On the same day you’re making the ensaymada, make the filling
- In a small heavy-bottomed saucepan over medium-low heat, whisk together tablea, evaporated milk, condensed milk, cornstarch, and butter. Whisk constantly until mixture is smooth, homogenous, and thickens into a pudding-like consistency, more or less 5 minutes. It should be thick enough to hold soft peaks when you lift up your whisk.
- Immediately remove from heat and add in the egg yolks, whisking immediately to keep them from scrambling. Whisk until mixture is homogenous. Set aside to cool briefly then transfer to a piping bag. (If a skin or some clumps form after cooling, just whisk it until the mixture becomes smooth again.) This mixture is best used the same day but it can be stored up to 1 day in the fridge after making.*
Shape the ensaymada
- Lightly grease 7 ensaymada molds and place on a baking sheet. If you don’t have them, you can grease a 9-inch springform pan if you want to make a round “pull-apart” ensaymada loaf instead.
- Once the dough has sufficiently risen, punch it down and turn out onto your lightly floured work surface. (If using refrigerated dough, allow to proof at room temperature for at least 1 hour before using.) Briefly shape dough into a rectangular mass and divide into 2 pieces. Roll each piece into a longish fat oblong and slice dough into 25 to 30-gram portions. You should get about 21 pieces in total.

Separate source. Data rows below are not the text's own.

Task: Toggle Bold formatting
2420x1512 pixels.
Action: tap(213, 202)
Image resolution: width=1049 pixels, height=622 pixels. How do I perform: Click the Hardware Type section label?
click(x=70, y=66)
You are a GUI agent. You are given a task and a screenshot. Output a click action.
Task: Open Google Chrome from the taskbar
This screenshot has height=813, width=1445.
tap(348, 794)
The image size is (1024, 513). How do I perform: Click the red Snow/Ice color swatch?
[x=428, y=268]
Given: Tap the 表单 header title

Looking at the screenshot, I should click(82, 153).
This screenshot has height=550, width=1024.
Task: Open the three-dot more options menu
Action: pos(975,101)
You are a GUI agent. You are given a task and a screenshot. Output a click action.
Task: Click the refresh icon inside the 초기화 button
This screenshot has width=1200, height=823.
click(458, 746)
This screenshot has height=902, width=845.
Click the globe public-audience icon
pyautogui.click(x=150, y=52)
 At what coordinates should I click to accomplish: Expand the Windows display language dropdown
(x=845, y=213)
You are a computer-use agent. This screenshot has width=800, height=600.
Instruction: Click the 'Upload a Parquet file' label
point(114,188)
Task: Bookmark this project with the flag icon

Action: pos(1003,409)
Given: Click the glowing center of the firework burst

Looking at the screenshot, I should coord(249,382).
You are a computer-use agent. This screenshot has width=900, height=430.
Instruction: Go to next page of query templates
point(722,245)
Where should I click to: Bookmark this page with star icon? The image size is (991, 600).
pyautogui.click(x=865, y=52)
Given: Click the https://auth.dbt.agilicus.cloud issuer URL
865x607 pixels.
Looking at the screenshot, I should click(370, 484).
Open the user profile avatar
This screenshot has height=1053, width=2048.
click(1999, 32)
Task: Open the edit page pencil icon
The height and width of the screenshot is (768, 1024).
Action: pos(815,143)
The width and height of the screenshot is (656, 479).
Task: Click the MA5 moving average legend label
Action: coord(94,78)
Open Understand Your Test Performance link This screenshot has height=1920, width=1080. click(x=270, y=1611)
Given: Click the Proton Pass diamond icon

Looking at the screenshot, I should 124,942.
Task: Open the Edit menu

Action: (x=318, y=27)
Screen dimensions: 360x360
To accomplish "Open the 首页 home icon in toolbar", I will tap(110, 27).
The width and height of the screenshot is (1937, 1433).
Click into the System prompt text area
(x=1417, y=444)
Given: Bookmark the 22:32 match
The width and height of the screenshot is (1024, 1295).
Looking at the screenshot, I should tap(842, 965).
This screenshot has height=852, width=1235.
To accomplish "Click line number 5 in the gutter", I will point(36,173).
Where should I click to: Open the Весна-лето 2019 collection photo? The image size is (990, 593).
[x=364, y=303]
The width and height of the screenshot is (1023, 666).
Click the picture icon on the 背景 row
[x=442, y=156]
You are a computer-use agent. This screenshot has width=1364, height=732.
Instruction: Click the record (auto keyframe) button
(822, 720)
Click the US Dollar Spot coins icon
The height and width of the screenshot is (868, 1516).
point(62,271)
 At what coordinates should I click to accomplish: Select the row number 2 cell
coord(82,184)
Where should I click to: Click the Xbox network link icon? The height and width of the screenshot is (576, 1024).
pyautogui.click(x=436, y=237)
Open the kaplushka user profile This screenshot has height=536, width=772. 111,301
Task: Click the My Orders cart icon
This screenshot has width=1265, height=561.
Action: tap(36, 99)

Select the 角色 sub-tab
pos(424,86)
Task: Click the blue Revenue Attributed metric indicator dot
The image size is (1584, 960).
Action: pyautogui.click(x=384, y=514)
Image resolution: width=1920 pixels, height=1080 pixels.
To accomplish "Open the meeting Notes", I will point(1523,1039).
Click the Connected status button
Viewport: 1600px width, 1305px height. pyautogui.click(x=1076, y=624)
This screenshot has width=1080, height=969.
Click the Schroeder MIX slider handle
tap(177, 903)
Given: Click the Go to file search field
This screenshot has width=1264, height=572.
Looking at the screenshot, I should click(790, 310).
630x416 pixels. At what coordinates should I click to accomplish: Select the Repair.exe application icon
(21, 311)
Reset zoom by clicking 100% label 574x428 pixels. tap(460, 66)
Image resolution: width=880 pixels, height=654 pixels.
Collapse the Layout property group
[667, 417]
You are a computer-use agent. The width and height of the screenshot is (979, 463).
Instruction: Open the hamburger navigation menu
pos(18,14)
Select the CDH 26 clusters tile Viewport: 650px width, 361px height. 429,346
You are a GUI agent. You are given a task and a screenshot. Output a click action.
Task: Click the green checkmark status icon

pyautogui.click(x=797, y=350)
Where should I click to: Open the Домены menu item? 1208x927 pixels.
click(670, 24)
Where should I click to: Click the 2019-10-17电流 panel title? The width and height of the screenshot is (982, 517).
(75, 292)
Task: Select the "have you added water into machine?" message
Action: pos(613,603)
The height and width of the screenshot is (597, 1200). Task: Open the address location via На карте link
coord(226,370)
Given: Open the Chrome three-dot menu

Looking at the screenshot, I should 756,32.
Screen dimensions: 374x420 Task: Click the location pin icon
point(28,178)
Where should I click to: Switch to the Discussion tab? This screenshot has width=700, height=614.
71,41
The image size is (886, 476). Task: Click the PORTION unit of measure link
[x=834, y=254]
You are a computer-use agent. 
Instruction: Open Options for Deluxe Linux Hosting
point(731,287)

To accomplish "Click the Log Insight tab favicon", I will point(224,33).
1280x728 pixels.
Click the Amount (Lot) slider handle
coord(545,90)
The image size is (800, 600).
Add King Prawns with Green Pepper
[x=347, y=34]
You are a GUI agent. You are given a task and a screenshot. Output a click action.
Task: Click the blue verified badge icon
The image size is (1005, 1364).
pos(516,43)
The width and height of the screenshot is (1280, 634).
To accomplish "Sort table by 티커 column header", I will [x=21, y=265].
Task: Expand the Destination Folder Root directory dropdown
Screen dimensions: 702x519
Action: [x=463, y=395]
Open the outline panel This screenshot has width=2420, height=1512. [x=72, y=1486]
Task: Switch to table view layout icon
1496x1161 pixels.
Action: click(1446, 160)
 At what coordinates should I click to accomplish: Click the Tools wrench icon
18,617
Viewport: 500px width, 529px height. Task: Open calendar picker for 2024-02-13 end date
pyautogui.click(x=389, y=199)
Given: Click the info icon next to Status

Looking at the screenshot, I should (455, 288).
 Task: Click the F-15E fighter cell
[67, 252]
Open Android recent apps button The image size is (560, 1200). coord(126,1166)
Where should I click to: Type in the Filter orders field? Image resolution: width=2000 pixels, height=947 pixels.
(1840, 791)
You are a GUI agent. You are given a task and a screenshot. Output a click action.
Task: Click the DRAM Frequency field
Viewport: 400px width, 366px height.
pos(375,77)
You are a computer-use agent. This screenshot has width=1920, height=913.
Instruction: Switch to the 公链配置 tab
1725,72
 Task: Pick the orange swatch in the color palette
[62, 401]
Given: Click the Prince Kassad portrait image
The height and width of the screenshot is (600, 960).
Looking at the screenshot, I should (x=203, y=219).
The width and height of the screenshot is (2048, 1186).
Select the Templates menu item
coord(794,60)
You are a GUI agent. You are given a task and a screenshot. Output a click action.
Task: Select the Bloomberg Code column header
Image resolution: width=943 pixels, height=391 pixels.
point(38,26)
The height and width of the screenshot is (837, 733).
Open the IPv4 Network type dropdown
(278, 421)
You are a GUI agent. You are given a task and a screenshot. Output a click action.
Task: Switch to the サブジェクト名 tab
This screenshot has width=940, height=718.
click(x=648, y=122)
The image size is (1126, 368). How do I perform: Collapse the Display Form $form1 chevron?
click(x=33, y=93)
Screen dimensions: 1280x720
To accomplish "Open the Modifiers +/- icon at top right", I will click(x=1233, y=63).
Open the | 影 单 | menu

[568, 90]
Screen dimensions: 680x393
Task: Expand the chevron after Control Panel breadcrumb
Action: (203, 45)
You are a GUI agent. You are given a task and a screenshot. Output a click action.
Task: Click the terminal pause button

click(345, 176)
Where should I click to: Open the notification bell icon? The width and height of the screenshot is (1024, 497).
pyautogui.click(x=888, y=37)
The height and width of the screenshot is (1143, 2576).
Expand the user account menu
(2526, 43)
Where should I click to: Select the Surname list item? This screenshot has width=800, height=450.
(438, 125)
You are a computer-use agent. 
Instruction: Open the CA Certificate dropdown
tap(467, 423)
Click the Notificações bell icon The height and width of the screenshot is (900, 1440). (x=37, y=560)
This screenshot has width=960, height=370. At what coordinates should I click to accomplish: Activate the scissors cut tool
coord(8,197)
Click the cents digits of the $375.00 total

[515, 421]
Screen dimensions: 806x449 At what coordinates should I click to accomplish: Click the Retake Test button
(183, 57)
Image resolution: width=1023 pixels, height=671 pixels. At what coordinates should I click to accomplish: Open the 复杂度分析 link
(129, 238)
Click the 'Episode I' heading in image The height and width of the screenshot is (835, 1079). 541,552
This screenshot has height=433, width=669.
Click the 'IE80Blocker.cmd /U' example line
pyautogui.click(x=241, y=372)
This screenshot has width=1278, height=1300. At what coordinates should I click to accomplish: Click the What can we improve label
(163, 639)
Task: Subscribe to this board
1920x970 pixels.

- Shape each piece into small rounds, then use a rolling pin to flatten each piece into discs. Try to keep the middle part a little thicker than the edges. Pipe about 1 Tablespoon of tablea filling into the center of the dough discs, then bring edges up to seal the filling inside. Gently pinch the dough to seal and give the balls a little roll on your work surface to smooth out the seams.
- Place 3 filled rounds of dough inside your ensaymada mold in a clover shape. (If using a springform pan, just arrange them as you like.) Repeat with the rest.
- Loosely cover ensaymada with a cloth or clingfilm and allow to proof a second time, another 45 minutes to 1 hour. They will puff up nicely over the rim of the ensaymada molds. 20 minutes before the end of the rising time, preheat oven to 350°F (180°C).
- Bake the ensaymada for 13 to 15 minutes, or until they start to turn golden on the surface. Do not over-bake to keep them moist. Allow ensaymada to cool until just barely warm to the touch.
Finish the ensaymada
- In a small bowl, beat together softened butter and sugar. Spread on top of the cooled ensaymada. You can be as generous as you please but you only really need a thin layer to hold the cheese on the bread.
- Shred your cheese to your desired size. Finely grated cheese will make the ensaymada look prettier, although sometimes I prefer thicker cheese strands to have something to bite into. Sprinkle cheese generously on top until the entire surface is covered. Serve ensaymadas with Hot Tsokolate Tablea.
To make the Tsokolate Tablea
- In a saucepan over medium high heat, mix together water and tablea until melted and smooth. Add in milk and 1/8 cup sugar. Mix together until well combined. Taste if the drink is sweet enough or chocolatey enough to your taste and add more sugar or tablea as needed.*** Serve hot with the ensaymada as a dipping drink.